Unités de recherche
Physique
Représentant: Olivier TILLEMENT
Structural, optical and spectroscopic characterization of functional materials, interactions with light and ionizing species together with the synthesis and the design of novel materials, lie at the heart of the activities of the Research Unit “Laboratoire de Physico-Chimie des Matériaux Luminescents”. The involved team in this laboratory is:
Team FENNEC (Project Leader: Olivier Tillement), “Design & fabrication of nanomaterials and crystals”, performs soft chemistry synthesis of hybrid (organic/inorganic) nanomaterials with main orientation to the development and characterization of materials and systems Nano-hybrid particles for biological applications (for example nanoparticles for theranostic); Multifunctionnal contrast agents (MRI, fluorescent nanoprobes, SPECT/PET); Radiosensitizing particles and thanks to a recent integration of physicians, pharmacists and biologists is able to perform pre-clinical and clinical validations.
The team has a recognized experience in the synthesis, the purification and the characterization of hybrid nanoparticles. 2 patents have been submitted for the synthesis of the nanoparticles and 1 about the application of these nanoparticles for radiosensitization. Many publications have been submitted and accepted in international journals with high impact factors. The team is associated to the European COST project: “Theragnostics imaging and therapy: An action to develop novel nanosized systems for imaging-guided drug delivery.”
The team develops and validates multimodal ultrasmall nanoparticles constituted by polysiloxane and gadolinium chelates with imaging (fluorescence, MRI, scintigraphy, X-Rays) and therapeutic (radiosensitization, PdT, Curie-therapy) properties with optimal biodistributions. A second project deals with the synthesis of very well defined core shell particles, with a gold core and a fluorescent polysiloxane shell, used as nanoprobes for diagnostic applications.

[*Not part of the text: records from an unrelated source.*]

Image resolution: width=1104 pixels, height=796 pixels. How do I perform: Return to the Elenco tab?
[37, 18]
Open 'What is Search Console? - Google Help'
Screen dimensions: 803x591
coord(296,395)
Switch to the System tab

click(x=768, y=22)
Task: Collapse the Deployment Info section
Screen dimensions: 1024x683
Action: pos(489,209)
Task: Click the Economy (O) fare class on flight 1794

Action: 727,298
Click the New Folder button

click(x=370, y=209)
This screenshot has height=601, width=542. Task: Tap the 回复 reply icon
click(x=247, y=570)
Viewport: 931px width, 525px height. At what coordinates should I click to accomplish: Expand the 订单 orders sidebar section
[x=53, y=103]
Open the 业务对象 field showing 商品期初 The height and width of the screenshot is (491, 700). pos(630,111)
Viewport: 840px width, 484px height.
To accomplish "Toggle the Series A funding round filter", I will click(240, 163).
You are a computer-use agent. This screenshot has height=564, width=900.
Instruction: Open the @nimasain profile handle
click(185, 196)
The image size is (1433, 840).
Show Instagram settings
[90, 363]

The development of multifunctional nanoparticles for biological applications led to three patents (2 about the materials in 2004 and 2010, one about the radiosensitizing effects in 2007) and about 20 publications in the last four years to describe and prove the interest ultrasmall nanostructures based on lanthanide and polysiloxane. At forecast level, the goal is to validate nanometric markers for the follow-up of human cells. The innovations in the domain of optical nano-sensors have also permitted many industrial collaborations and the achievement of about 10 patents
The team is the referent for the “nano-hybrids platform” localized in the LPCML. This equipment is used for the synthesis, the purification (centrifuge, dialysis…) and the characterization (UV/VIS and IR absorption, DLS and zetametry, spectrofluorometers, ICP, relaxometer…) of nano-hybrids. The team has also set-up an in vivo imaging preclinical platform (IMTHERNAT with SPECT-CT and optical imaging) in order to validate the designed particles.
Since 7 years, FENNEC team participates to the annual organization in France of the congress “Nanohybrids” as one of the founder member. The «Trophée INPI de l’innovation 2007 en Rhône-Alpes» award has been granted to the research Unit owing to the dynamism of Professor O. Tillement.